« Un frais parfum sortait des touffes d’asphodèle»

Cet alexandrin extrait du fameux poème de Victor Hugo « Booz endormi », dans « La légende des siècles », évoque cette plante si abondante dans les prés et talus de notre village et dont les hampes florales surgissent à l’approche des processions rituelles du Vendredi Saint et de la fête de Pâques, célébrant ainsi la mort et la résurrection par leurs fleurs blanches dressées à plus d’un mètre du sol, accrochant la lumière et le regard des passants.

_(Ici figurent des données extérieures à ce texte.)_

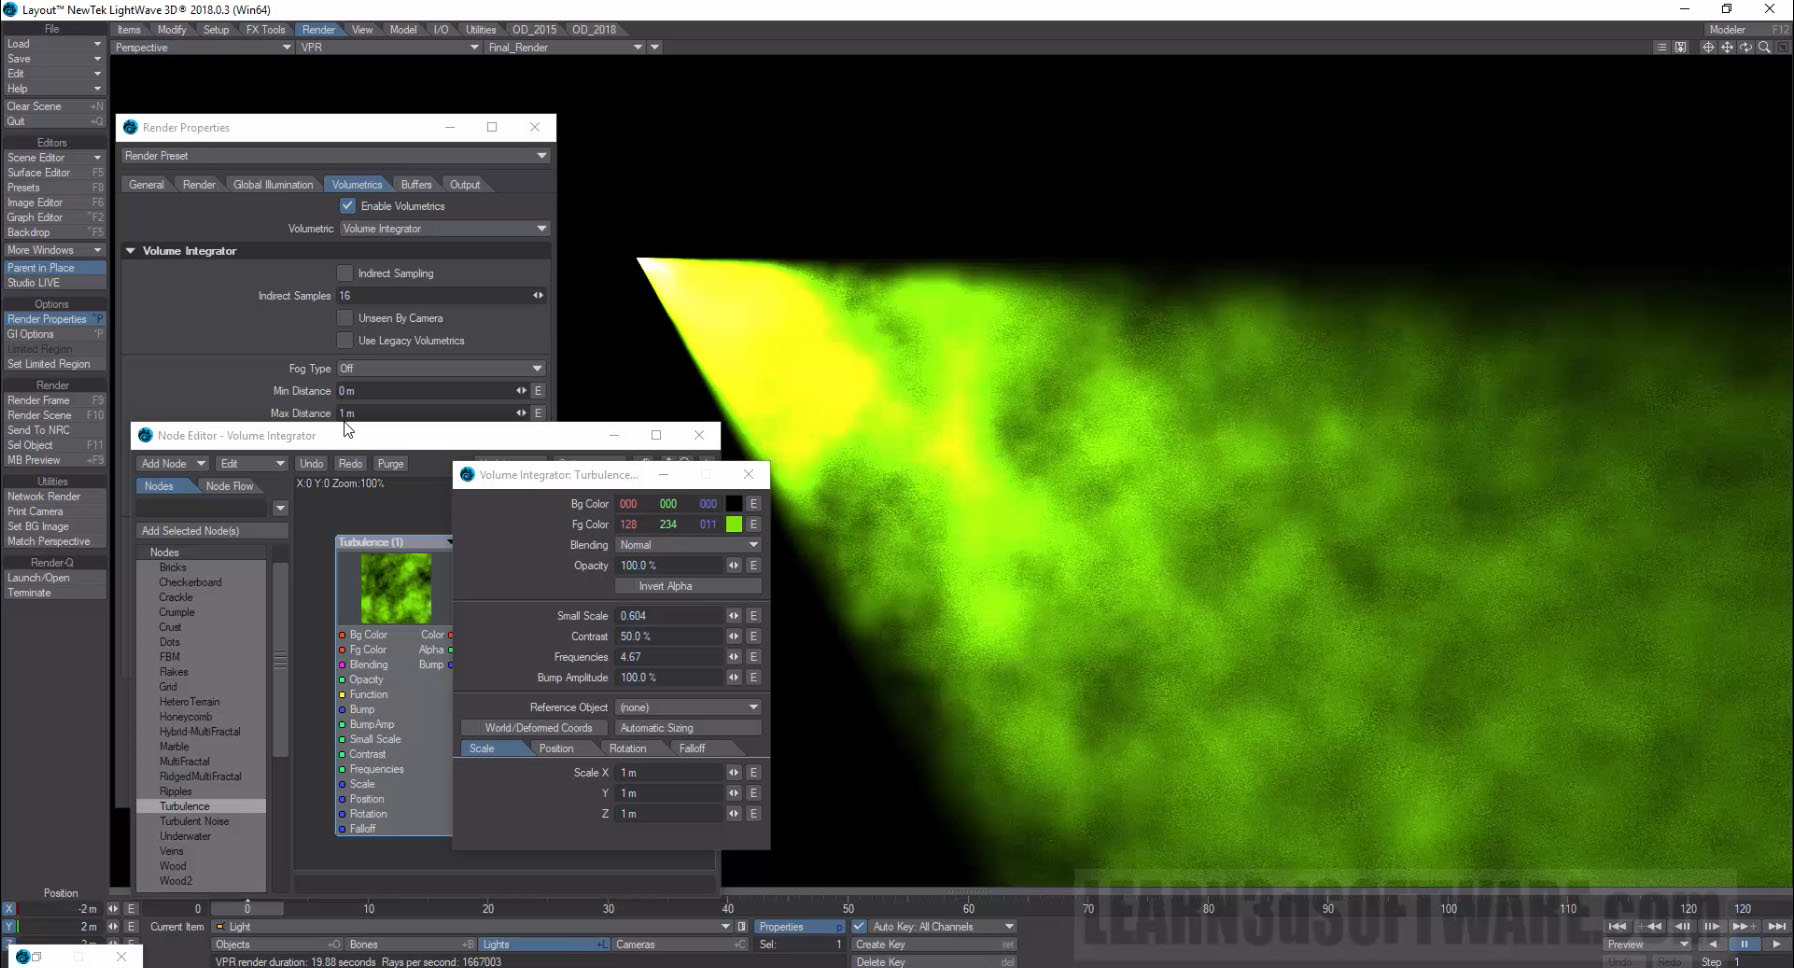Switch to the Buffers tab
1794x968 pixels.
(416, 185)
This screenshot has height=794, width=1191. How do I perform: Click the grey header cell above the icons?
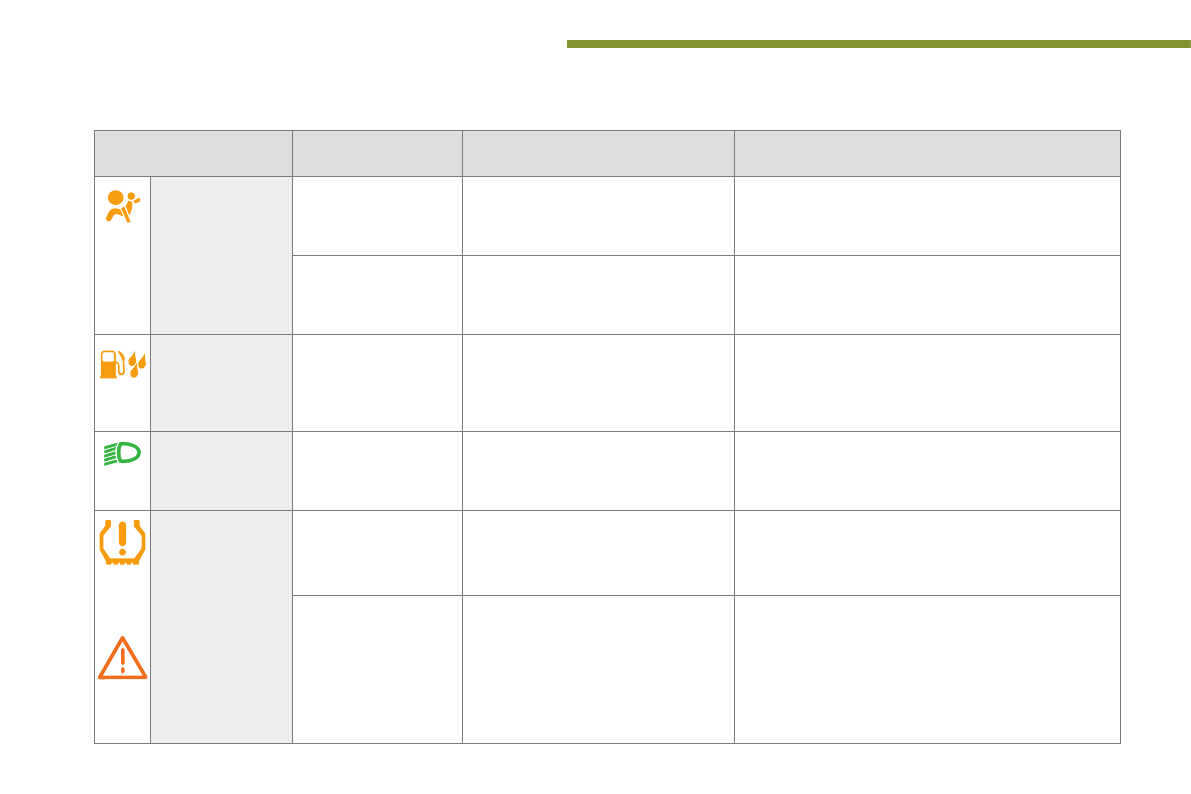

Sa forte présence sensibilisait bien sûr nos ancêtres. Les Grecs anciens situaient dans le « champs des asphodèles », l’un des trois lieux des Enfers avec les Champs-Elysées et le Tartare, le séjour des âmes qui n’avaient dans leur vie ni fait preuve de vertu, ni commis de méfaits, errant sans but pour l’éternité. Les tiges florales sèches constituaient d’excellentes torches ou allume-feu, et les racines souterraines épaisses pouvaient servir de nourriture.

Si malgré le vers de Victor Hugo, aucun parfum ne s’exhale de ces jolies fleurs blanches, il est difficile de ne pas admirer ces plantes printanières émergeant du gazon, comme sur le plateau de La Chapelle Saint Christophe, au-dessus de Nocario.

Sur le site de « Corse-Matin », un article de Lily Figari du 8 avril 2015, très bien documenté, évoque cette fleur bien connue des habitants de l’île, annonce heureuse du printemps.

Partout, sur les talus, s’élèvent les asphodèles.